Treatment-emergent adverse events (TEAEs) of any grade occurred in 47 (62.7%) patients; the most common (>10%) was infusion-related reactions (12 [16.0%], all grade 1/2). Nine (12.0%) patients reported a grade ≥3 TEAE, including fatigue (n = 2), thrombocytopenia (n = 2), and anemia (n = 2; each 2.7%). There was 1 treatment-related death (hepatic failure/autoimmune hepatitis).

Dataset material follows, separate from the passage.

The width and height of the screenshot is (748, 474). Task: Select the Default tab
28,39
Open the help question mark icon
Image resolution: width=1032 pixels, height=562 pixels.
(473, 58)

Clinical responses were observed in 15% of patients (all partial responses) in the 2L population and in 7.3% in the Mn population, including 1 complete response. PD-L1 expression was evaluable in 55 patients, including in 3 patients with a partial response. Median PFS in the 2L group was 36.0 weeks (95% confidence interval [CI], 6.0-36.0) for PD-L1+ and 11.6 weeks (95% CI, 2.1-21.9) for PD-L1− patients (using a ≥1% cutoff for PD-L1 expression). In the Mn group, median PFS for PD-L1+ and PD-L1− status was 17.6 weeks (95% CI, 5.9-18.0) and 11.6 weeks (95% CI, 5.7-17.7), respectively. The authors concluded that single-agent avelumab showed an acceptable safety profile and promising clinical activity in GC/GEJ patients. Objective responses and disease stabilization were observed with both PD-L1+ and PD-L1– tumor types, but median PFS was longer in PD-L1+ patients. Additional clinical studies of avelumab, as a single agent or in combination with other agents, are under way in patients with GC/GEJ, including in first- and third-line settings.3,4
- De Guillebon E, et al. World J Gastroenterol. 2015;7:95-101.
- Chung HC, et al. ASCO 2016 Gastrointestinal Cancers Symposium. Abstract 167.
- Oh D-Y, et al. ASCO 2016 Gastrointestinal Cancers Symposium. Abstract TPS188.
- Nishina T, et al. ASCO 2016 Gastrointestinal Cancers Symposium. Abstract 168.